Tip #3 – Refine and reuse
The next step: deploying your prototype effectively. Similar in principle to a decision tree, prototypes are supposed to remove uncertainty about a key aspect of your idea, whittling down potential options to enable you to better direct your available resources – a principle known as the law of least effort vs. highest insight. Each successive prototype should be more advanced than the one before it – the important thing is to keep moving.
Kupp adds: “It’s important not to confuse the concept of a prototype with that of an MVP (minimum viable product). While an MVP aims to provide a no-frills or rudimentary version of the user experience, a prototype needs to focus on the main ‘hook’ of your business idea. For example, an MVP of an application selling secondhand clothes is likely to focus on the layout or the transaction process. Meanwhile, a prototype might target another key question, such as how to build awareness and encourage people to download the app. Keep refining your prototype until you have a solid answer to your question.”
The important thing is to begin prototyping as early as possible – and therefore as cheaply as possible.
Tip #4 – Get feedback from your peers
Studies have shown that prioritizing feedback from your community has a huge influence on startup longevity – and the same goes for your prototype.

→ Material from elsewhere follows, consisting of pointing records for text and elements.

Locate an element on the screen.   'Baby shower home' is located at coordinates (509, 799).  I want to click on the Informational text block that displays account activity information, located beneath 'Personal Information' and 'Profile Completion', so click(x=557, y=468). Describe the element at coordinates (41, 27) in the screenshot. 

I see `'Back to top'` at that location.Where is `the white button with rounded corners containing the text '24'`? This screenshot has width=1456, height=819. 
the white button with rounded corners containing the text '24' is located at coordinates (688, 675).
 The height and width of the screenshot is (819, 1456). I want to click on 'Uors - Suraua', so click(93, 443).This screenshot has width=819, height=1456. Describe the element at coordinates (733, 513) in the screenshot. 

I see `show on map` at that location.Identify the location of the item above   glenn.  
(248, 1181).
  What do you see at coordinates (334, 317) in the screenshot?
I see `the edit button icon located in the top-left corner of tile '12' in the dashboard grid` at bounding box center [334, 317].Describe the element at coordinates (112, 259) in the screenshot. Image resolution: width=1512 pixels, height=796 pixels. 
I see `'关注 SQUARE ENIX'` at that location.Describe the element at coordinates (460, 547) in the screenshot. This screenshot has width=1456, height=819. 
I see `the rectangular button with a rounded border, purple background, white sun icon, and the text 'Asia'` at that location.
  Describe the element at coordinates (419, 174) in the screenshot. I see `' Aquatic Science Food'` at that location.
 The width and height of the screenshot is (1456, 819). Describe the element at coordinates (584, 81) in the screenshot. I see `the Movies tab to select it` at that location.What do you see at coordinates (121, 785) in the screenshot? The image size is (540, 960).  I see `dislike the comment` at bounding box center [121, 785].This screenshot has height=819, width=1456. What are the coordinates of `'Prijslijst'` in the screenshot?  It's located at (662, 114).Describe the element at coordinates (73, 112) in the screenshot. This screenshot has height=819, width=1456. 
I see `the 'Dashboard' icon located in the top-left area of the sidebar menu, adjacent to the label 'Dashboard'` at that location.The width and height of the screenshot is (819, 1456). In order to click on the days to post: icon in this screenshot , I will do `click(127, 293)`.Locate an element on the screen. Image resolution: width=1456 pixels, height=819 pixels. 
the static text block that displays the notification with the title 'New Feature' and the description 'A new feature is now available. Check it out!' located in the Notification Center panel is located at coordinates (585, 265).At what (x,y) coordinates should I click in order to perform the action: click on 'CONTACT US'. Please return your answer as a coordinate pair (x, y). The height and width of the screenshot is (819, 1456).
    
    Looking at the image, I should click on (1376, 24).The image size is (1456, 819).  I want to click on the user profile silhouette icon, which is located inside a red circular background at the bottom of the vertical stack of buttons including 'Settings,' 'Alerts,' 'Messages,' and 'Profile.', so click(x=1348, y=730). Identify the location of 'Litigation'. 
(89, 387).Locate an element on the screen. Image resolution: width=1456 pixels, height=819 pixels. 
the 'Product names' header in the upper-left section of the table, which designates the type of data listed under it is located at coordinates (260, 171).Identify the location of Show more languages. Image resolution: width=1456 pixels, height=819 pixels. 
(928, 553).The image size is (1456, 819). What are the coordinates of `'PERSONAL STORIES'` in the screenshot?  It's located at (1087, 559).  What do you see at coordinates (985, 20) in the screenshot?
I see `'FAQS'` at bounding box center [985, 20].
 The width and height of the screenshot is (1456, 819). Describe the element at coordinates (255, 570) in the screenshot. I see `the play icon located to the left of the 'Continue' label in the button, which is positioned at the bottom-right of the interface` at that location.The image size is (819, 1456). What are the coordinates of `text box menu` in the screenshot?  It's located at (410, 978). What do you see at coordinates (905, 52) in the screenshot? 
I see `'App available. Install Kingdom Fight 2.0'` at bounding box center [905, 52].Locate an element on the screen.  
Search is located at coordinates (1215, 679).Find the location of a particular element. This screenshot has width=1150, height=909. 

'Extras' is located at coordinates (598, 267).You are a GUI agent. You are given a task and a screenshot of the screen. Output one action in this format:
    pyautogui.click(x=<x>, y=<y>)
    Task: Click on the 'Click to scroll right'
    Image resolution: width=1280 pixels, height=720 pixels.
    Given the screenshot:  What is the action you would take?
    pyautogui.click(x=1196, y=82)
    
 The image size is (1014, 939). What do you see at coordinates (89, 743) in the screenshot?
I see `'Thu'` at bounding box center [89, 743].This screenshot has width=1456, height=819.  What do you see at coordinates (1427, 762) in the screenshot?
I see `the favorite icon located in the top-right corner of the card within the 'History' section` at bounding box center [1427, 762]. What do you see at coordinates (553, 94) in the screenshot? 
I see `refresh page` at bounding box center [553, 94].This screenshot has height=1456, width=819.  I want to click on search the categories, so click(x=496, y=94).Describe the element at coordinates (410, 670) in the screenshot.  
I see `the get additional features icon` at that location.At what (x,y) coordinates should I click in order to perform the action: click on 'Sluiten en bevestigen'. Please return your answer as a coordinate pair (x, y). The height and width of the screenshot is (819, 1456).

Seeking input from peers and potential customers is essential. Kupp confirms:
“The best prototypes are ones that are driven by the target audience. I recently had a student who had decided to pitch the concept of a wine bar. She built a simple cardboard layout of how she and her friends tended to circulate in classic wine bars, which is often an awkward experience, and then a second prototype addressing these concerns. It sounds simple, but it offered extremely relevant insights that helped her to demonstrably advance her idea.”
Tip #5 – Quantify your success – but be open to change
Before you begin, remember the golden rule: a prototype should have a purpose. One question = one prototype. As two entrepreneurs from ESCP’s European incubator, the Blue Factory, told us, the secret to an effective prototype is twofold. The right prototype will allow you to test hypotheses that will drive your business, which will in turn allow you to onboard key actors and customers – but the best prototypes are continually refined after insights and (often unexpected) feedback from your peers.
In short, let your idea lead you, not your business plan, and then let the prototype take over! Who knows, you might be surprised.